Estratto del testo
•••••

A settembre è approdato a Dublino, al Pavilion Theatre, l’ultimo lavoro di Enda Walsh, il quarantenne autore irlandese, reduce dal riconoscimento del premio nella sezione fringe del Festival di Edimburgo, tappa di una tournée che porta lo spettacolo a Londra e a New York. La realizzazione è della Compagnia Druid (nata nel 1975 all’interno della National University of Ireland di Galway e presto affermatasi come una delle prime compagnie irlandesi di lingua inglese): interpreti attori molto bravi del calibro di Niall Buggy, ma anche di Denis Conway, Tadhg Murphy, Karl Shiels, Olga Wehrly.

•••••

Materiale fornito

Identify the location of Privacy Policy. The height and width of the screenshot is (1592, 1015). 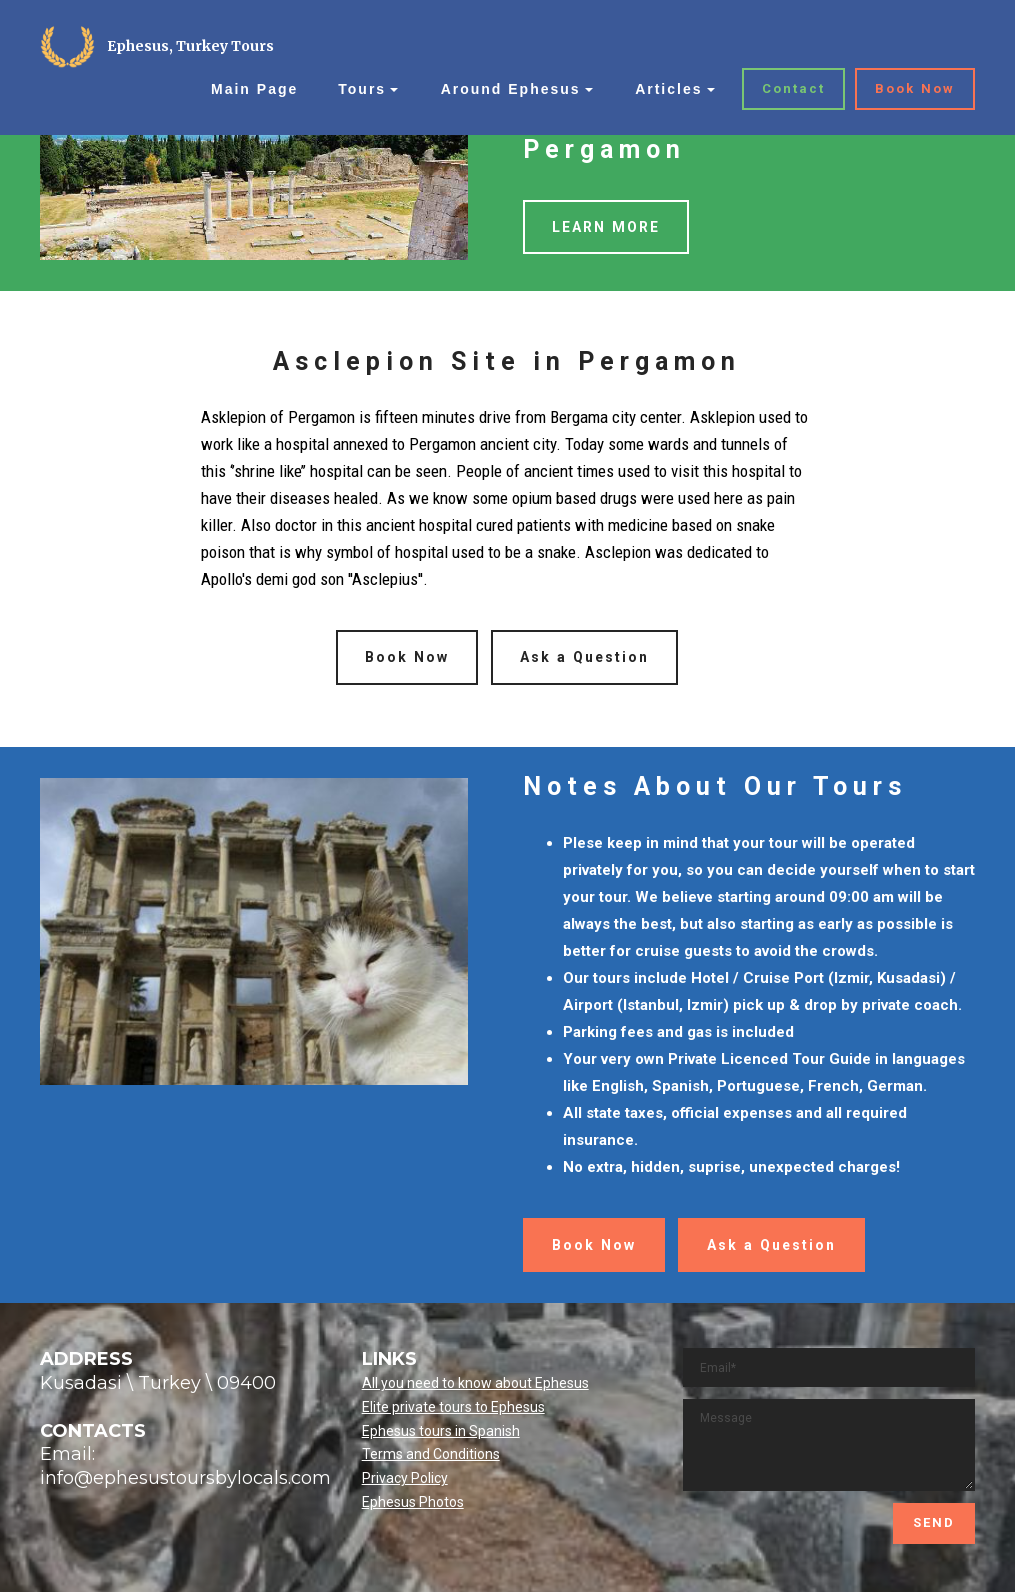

•••••

Consegna
Aggiorna il passo dell’estratto che va da "A settembre è" fino a "Shiels, Olga Wehrly." incluso, mettendo "Belfast" al posto di "Dublino".

Soluzione
A settembre è approdato a Belfast, al Pavilion Theatre, l’ultimo lavoro di Enda Walsh, il quarantenne autore irlandese, reduce dal riconoscimento del premio nella sezione fringe del Festival di Edimburgo, tappa di una tournée che porta lo spettacolo a Londra e a New York. La realizzazione è della Compagnia Druid (nata nel 1975 all’interno della National University of Ireland di Galway e presto affermatasi come una delle prime compagnie irlandesi di lingua inglese): interpreti attori molto bravi del calibro di Niall Buggy, ma anche di Denis Conway, Tadhg Murphy, Karl Shiels, Olga Wehrly.